Phivolcs urges youth: Prepare for earthquakes, tsunamis

world tsunami awareness commemoration
UNDERSTANDING HAZARDS. To commemorate World Tsunami Awareness Day, scientists of the Philippine Institute of Volcanology and Seismology orient students on earthquakes and tsunamis. Photo by Gwen de la Cruz/Rappler.com

Earthquake experts from Phivolcs teach high school students what to do in case disaster strikes

MANILA, Philippines (Nov. 5, 2016) — The Philippine Institute of Volcanology and Seismology (Phivolcs) oriented high school students from Metro Manila schools on how to prepare for earthquakes and tsunamis on Friday, November 4, in observance of World Tsunami Awareness Day. 

Philvolcs invited around 90 high school students from 6 schools in Metro Manila that are near the Manila Trench, one of the two major fault lines near the national capital.

The event was held a day ahead of World Tsunami Awareness Day, which is marked on November 5. Phivolcs said November 5 was chosen as the date of the event in honor of a true story in Japan on disaster preparedness.

“November 5 was chosen in honor of a true story from Japan: Inamura-no-hi, which means the ‘burning of the rice sheaves.’ During an 1854 earthquake, a farmer saw the tide receding, as sign of looming tsunami and he set fire to his harvested rice to warn villagers, who fled to high ground,” Phivolcs explained.

Importance of awareness

Earthquake experts from Phivolcs discussed the different characteristics of an earthquake and tsunami, and taught the students how to prepare and what to do in case an actual earthquake strikes and generates a tsunami. The students also toured the agency’s exhibit, where other geological hazards were explained.

high school students tour phivolcs' geological hazards exhibit
GEOLOGICAL HAZARDS. High school students tour Phivolcs’ geological hazards exhibit on November 4, 2016. Photo by Gwen de la Cruz/Rappler.com

According to Mylene Villegas of Phivolcs’ Geologic Disaster Awareness and Preparedness Division, major earthquakes that cause tsunamis are not as frequent as other natural disasters like typhoons.

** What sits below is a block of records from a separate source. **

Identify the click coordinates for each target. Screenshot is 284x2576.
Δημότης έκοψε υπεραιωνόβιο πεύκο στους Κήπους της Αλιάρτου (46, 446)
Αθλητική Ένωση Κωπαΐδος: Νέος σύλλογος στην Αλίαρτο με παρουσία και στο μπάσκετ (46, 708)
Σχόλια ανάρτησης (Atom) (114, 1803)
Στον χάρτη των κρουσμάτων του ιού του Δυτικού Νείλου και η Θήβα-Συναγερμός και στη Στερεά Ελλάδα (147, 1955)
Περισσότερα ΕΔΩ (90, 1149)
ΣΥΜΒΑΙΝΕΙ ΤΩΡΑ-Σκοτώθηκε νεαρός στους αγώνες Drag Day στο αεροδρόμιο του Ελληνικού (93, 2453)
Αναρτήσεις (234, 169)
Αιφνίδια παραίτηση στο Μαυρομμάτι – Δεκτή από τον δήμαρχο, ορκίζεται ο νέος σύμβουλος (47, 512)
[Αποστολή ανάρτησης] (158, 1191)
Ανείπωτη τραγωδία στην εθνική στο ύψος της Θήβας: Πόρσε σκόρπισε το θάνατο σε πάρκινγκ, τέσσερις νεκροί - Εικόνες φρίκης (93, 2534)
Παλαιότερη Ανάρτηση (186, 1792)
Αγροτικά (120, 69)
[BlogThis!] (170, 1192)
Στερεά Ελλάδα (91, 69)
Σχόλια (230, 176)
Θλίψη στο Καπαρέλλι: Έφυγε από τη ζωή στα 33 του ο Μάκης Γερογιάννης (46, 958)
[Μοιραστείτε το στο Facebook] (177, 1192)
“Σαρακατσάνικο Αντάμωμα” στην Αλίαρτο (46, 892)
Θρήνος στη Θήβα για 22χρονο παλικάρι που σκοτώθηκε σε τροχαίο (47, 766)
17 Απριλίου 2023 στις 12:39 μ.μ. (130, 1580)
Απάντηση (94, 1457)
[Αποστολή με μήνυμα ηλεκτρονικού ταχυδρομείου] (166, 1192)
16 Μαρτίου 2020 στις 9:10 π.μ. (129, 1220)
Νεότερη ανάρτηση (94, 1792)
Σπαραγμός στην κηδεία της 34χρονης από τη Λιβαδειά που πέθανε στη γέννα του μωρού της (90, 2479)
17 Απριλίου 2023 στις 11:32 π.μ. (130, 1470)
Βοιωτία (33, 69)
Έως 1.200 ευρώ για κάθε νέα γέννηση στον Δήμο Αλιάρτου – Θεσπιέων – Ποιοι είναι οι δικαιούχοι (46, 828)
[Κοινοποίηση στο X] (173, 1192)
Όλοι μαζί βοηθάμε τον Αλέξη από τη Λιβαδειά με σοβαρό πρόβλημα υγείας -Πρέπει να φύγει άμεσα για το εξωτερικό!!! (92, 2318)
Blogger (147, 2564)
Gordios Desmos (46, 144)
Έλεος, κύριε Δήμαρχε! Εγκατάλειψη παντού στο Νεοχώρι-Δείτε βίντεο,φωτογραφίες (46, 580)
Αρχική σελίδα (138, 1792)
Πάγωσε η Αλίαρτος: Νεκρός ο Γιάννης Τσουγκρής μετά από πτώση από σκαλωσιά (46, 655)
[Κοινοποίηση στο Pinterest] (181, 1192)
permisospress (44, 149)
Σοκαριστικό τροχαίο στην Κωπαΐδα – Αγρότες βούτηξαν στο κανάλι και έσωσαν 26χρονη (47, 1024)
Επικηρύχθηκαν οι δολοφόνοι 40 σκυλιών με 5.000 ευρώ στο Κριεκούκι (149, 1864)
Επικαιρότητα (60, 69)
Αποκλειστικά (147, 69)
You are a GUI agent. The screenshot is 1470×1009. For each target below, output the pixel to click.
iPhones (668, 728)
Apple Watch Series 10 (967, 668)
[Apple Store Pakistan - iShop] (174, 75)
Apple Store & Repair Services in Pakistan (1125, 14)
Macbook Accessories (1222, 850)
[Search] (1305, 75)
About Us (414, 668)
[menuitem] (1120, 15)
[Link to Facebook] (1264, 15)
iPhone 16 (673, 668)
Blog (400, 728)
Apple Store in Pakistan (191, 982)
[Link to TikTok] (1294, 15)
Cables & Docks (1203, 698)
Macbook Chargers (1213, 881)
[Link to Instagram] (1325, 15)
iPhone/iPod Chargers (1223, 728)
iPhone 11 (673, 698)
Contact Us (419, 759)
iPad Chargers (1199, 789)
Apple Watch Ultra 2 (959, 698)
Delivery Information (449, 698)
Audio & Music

The major tsunamis in the country happened in the 1800s to 1900s.

“We recognize the importance of schools, especially the teachers and the children because they are the next generation. In our lifetime, that’s like how many major events….When it happens, it really has a big impact. So for us really, it’s important to make sure that we are always prepared, like we don’t forget,” Villegas explained.

The Philippines is located along the Pacific Ocean Ring of Fire, where seismic activities such as earthquakes occur on a daily basis. The Philippines is vulnerable to tsunamis as it is an archipelago.

“All coastal areas in the Philippines are tsunami-prone,” said Phivolcs Science Research Specialist Jeffrey Perez.

One of the major tsunamis that hit the country was in Mindoro on November 15, 1994, when a magnitude 7.1 earthquake struck and triggered waves as high as 8 meters. The incident killed 41 people and destroyed 1,530 houses.